= Data to examine =

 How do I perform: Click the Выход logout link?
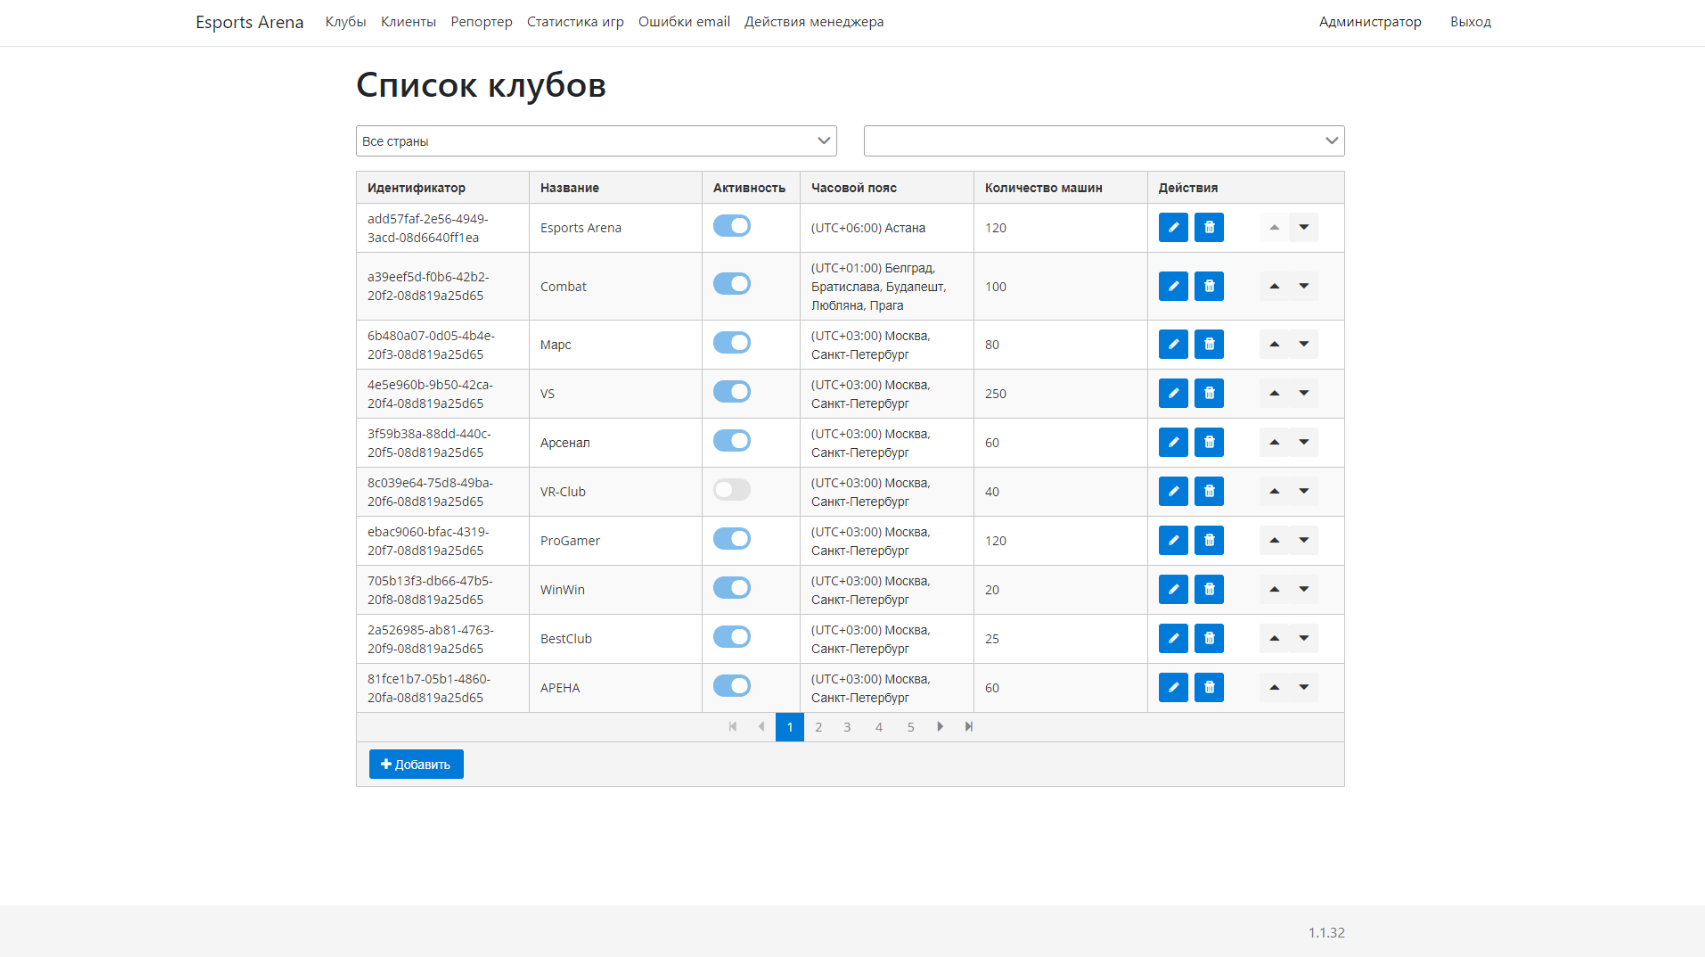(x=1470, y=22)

* * *

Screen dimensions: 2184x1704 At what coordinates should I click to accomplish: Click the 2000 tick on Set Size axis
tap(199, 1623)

==

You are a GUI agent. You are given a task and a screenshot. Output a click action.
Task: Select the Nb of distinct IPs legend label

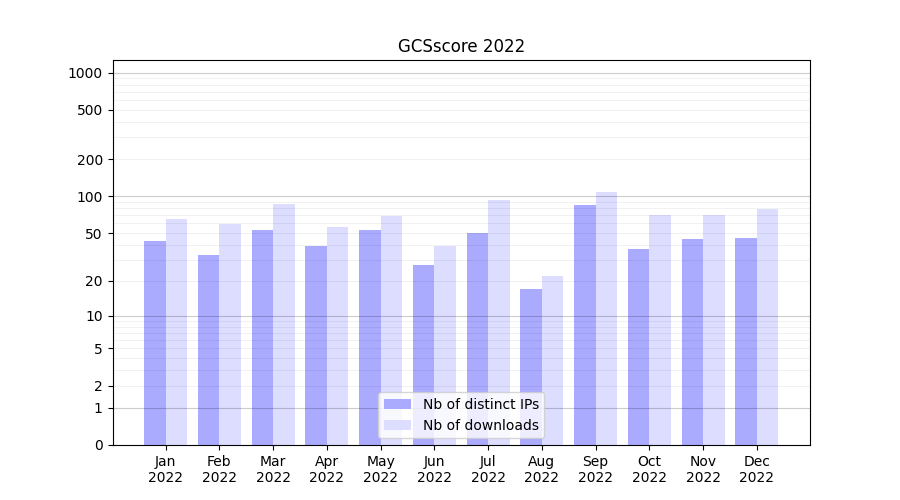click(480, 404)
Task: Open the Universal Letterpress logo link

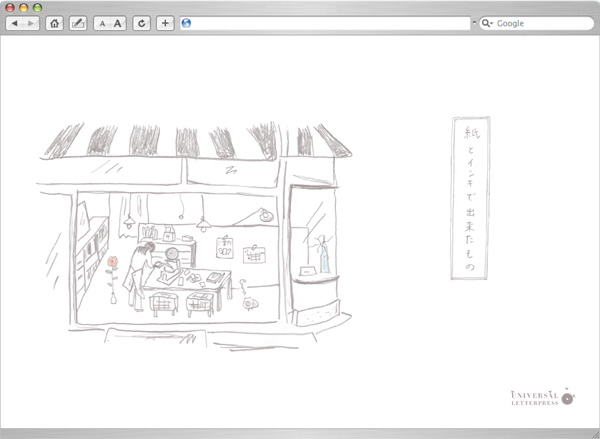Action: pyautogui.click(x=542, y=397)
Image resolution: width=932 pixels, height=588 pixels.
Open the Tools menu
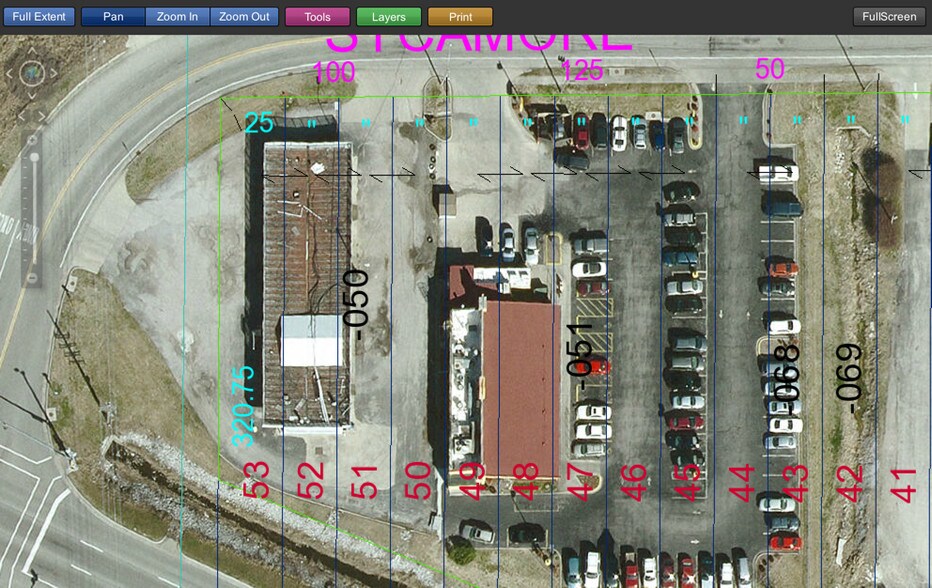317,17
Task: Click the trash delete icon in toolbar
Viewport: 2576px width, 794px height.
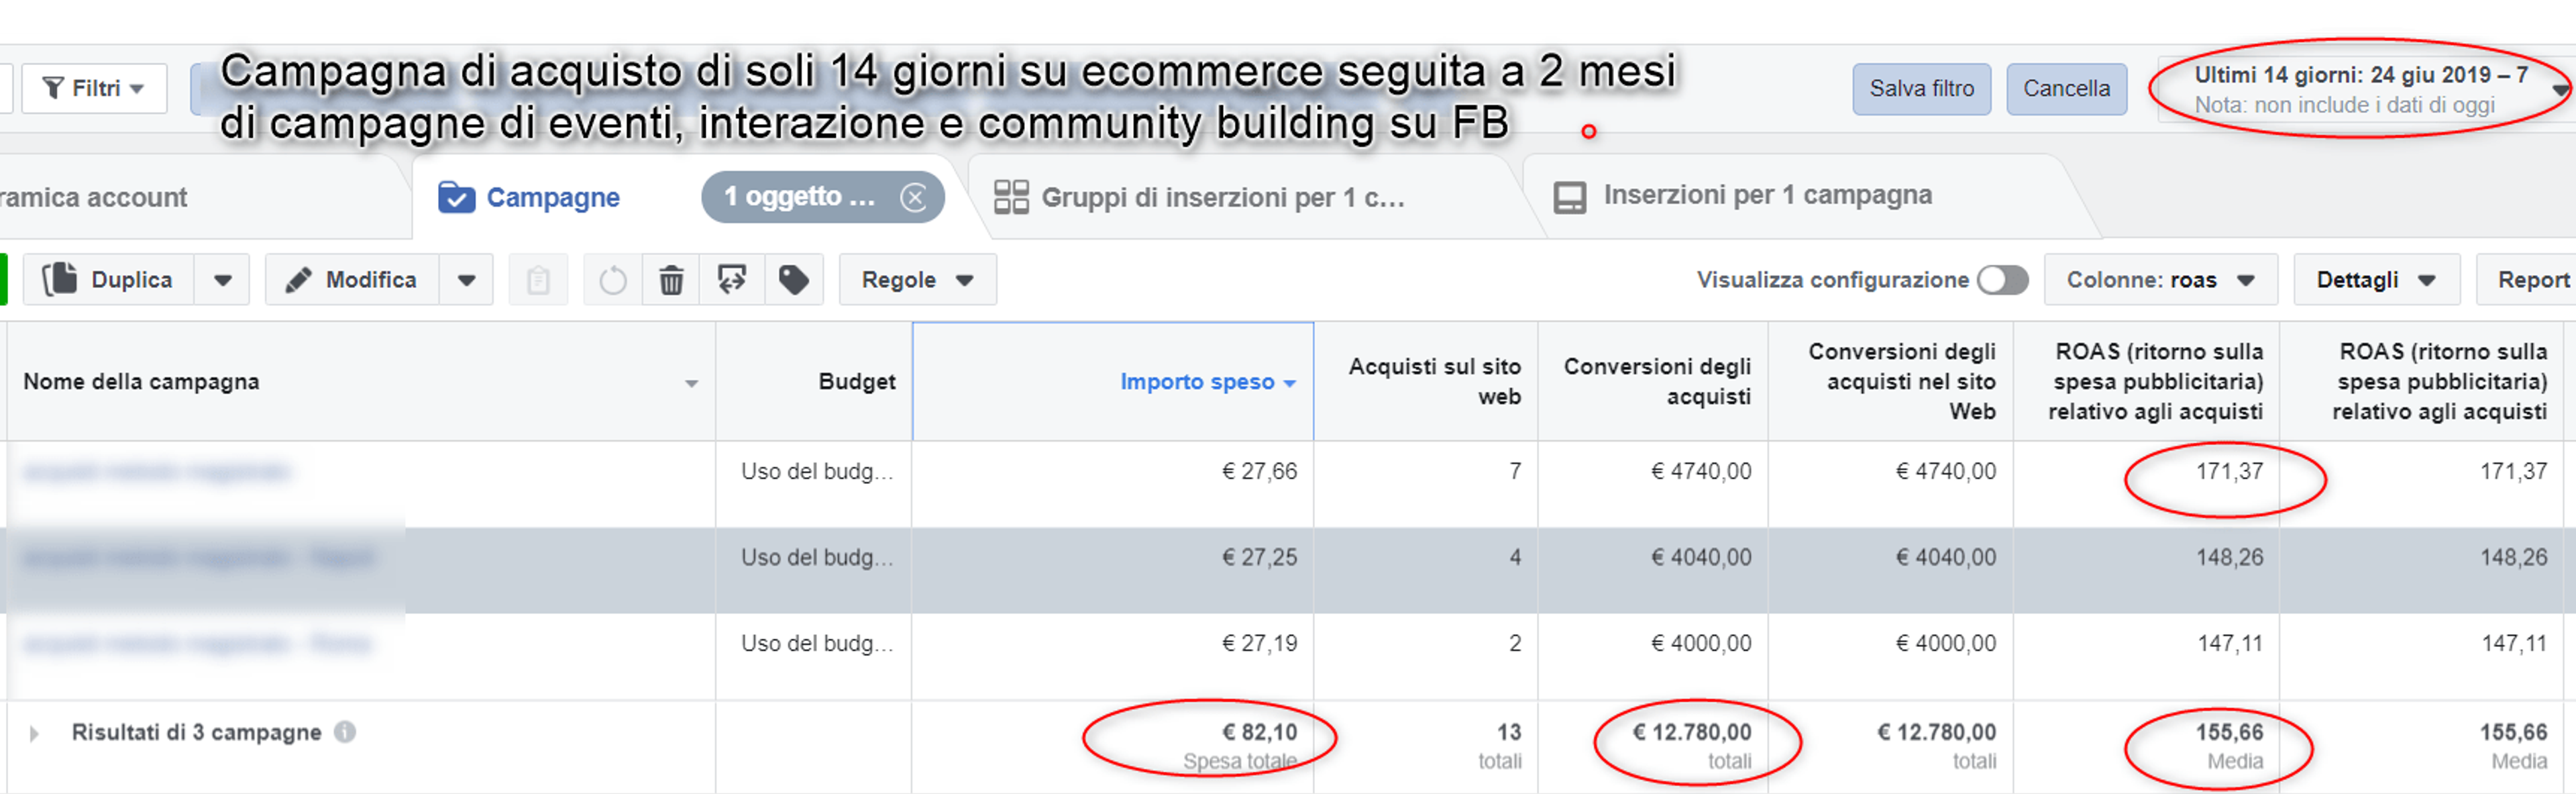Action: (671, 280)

= What the task asks =
Please copy out from the data above, without any picture, exactly the lines running from the one that holds "Task: Select the" through the one that holds "Task: Click the trash delete icon in toolbar", and nothing beyond them.

= Problem solution =
Task: Select the Nb of distinct IPs legend label

click(480, 404)
Task: Open the Universal Letterpress logo link

Action: pyautogui.click(x=542, y=397)
Image resolution: width=932 pixels, height=588 pixels.
Open the Tools menu
317,17
Task: Click the trash delete icon in toolbar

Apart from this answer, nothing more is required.